AIM OF THE TASK: Reproduce the whole listing exactly and let no picture into the copy.

DATA FOR REVIEW:
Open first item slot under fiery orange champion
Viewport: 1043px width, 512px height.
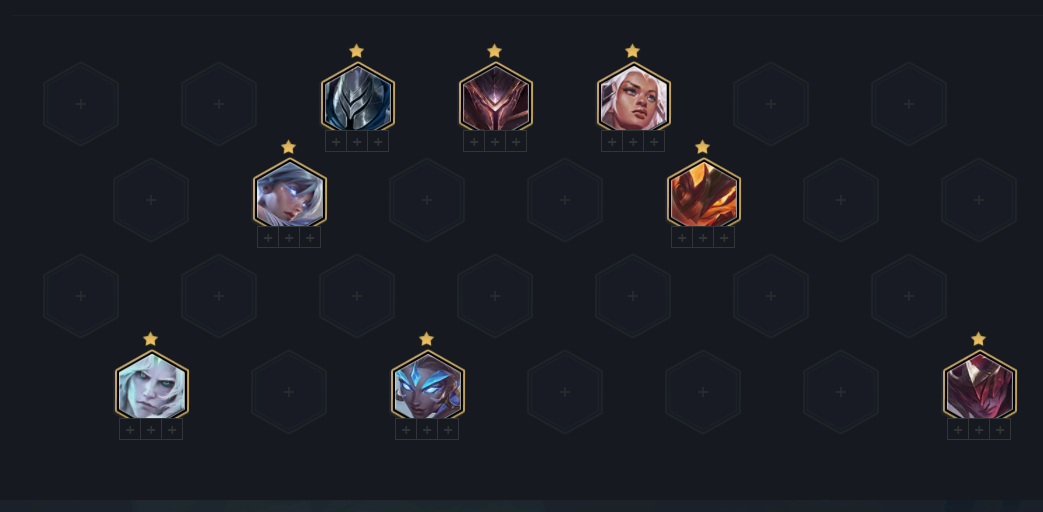682,237
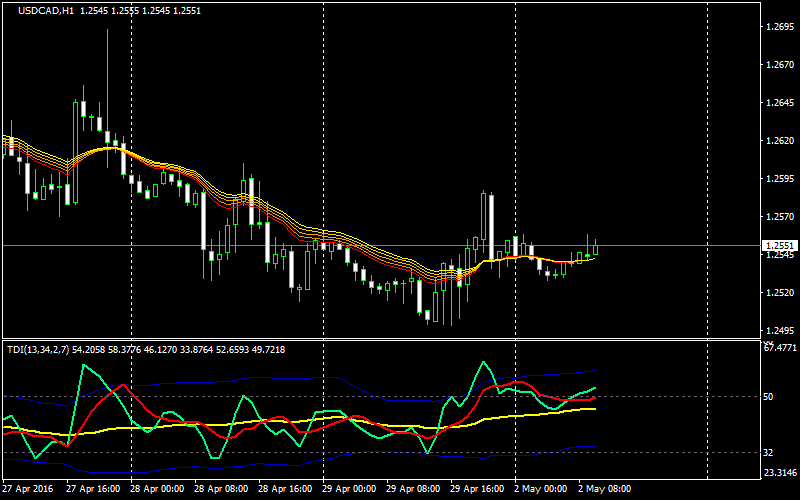The width and height of the screenshot is (800, 500).
Task: Click the 67.4771 indicator scale value
Action: pos(780,348)
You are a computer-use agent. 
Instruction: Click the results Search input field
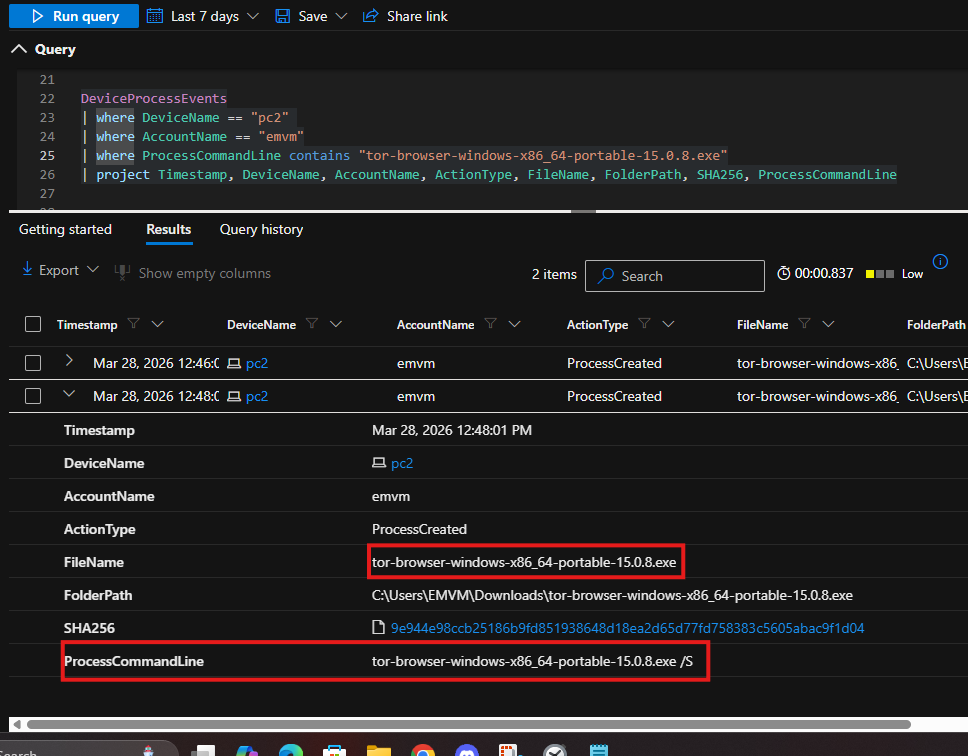[674, 276]
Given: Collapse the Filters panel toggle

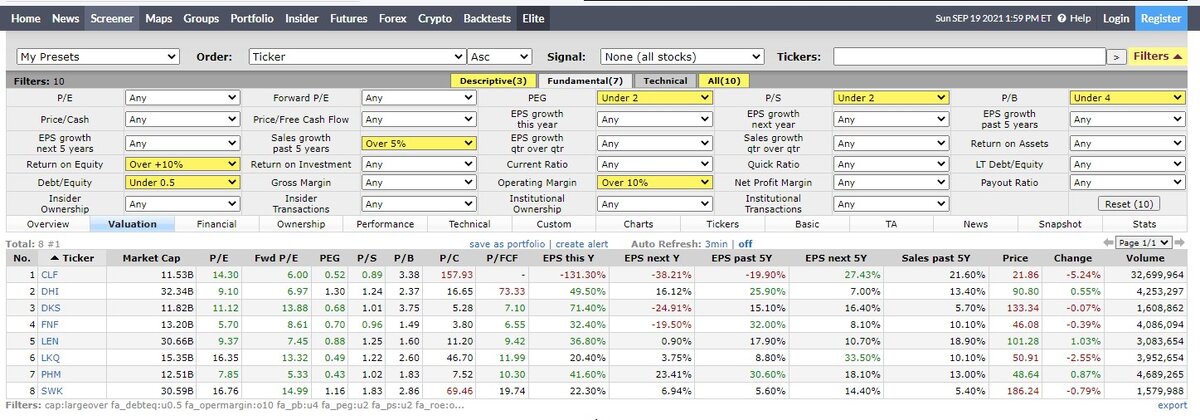Looking at the screenshot, I should pyautogui.click(x=1160, y=57).
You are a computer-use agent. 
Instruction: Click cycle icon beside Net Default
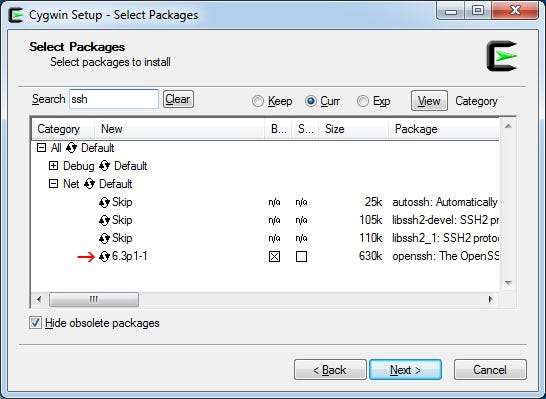89,184
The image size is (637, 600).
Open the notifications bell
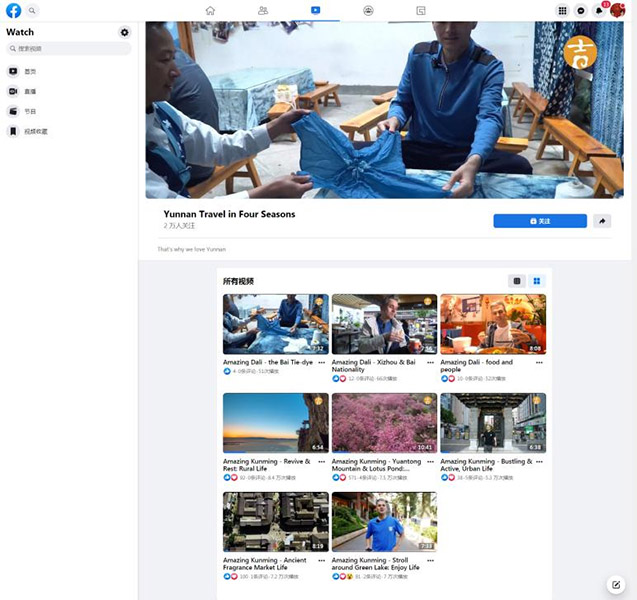[x=599, y=10]
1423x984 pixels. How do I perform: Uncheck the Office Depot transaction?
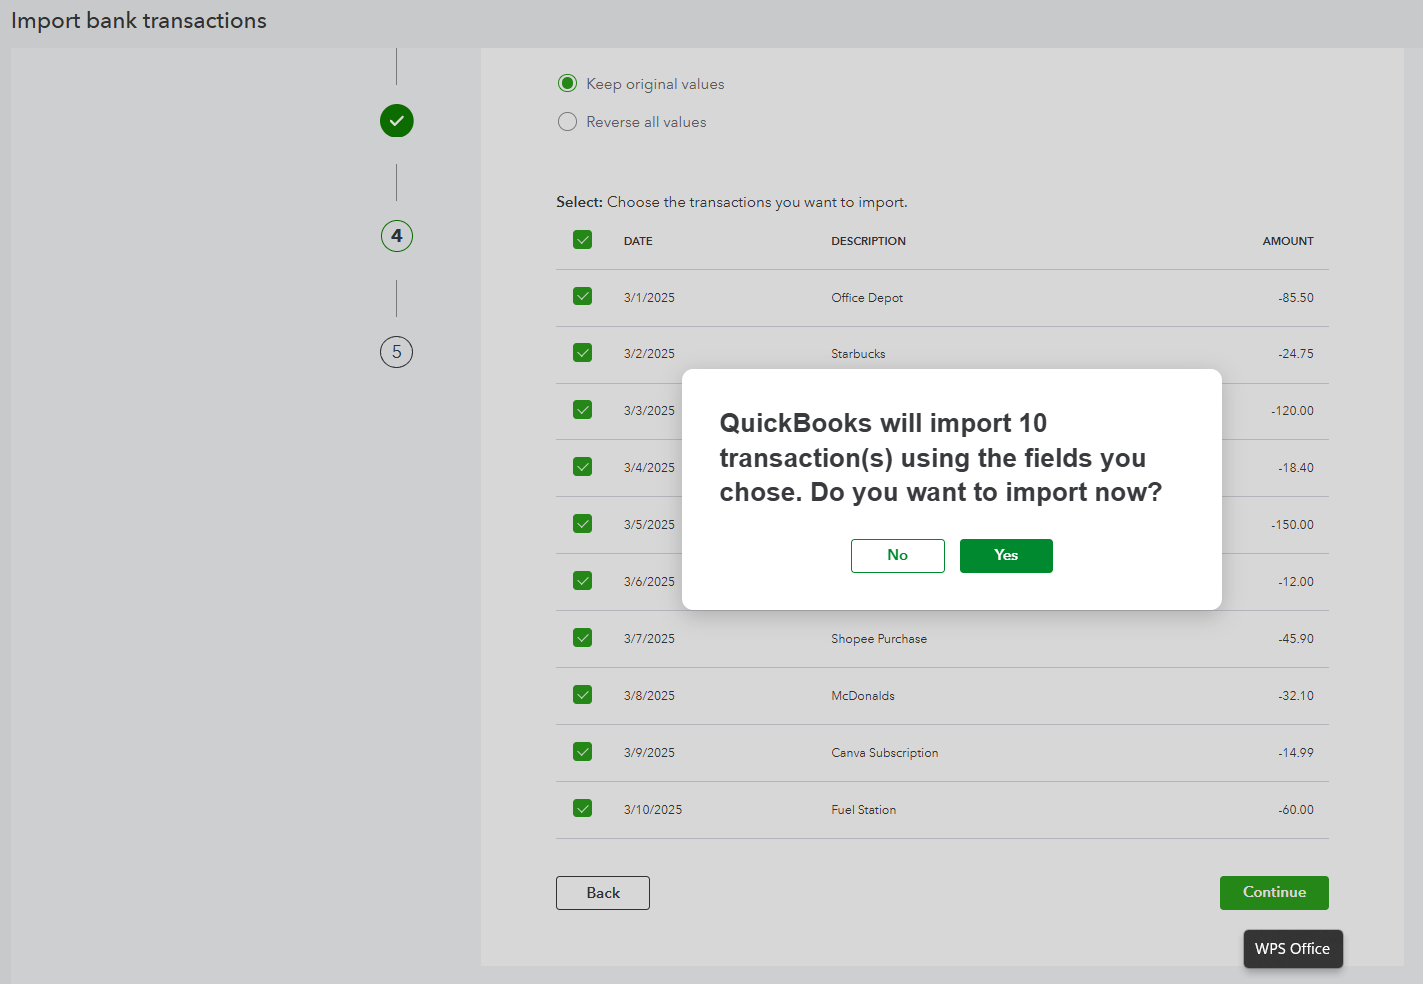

EXERCISE SOLUTION:
Open first item slot under fiery orange champion
Viewport: 1043px width, 512px height.
682,237
The width and height of the screenshot is (800, 500).
Task: Click the 67.4771 indicator scale value
Action: pos(780,348)
You are a computer-use agent. 
Instruction: Click the results Search input field
[674, 276]
Given: Collapse the Filters panel toggle

Looking at the screenshot, I should pyautogui.click(x=1160, y=57).
You are a computer-use agent. 
Instruction: Click cycle icon beside Net Default
89,184
The image size is (637, 600).
Open the notifications bell
[x=599, y=10]
1423x984 pixels. How do I perform: Uncheck the Office Depot transaction?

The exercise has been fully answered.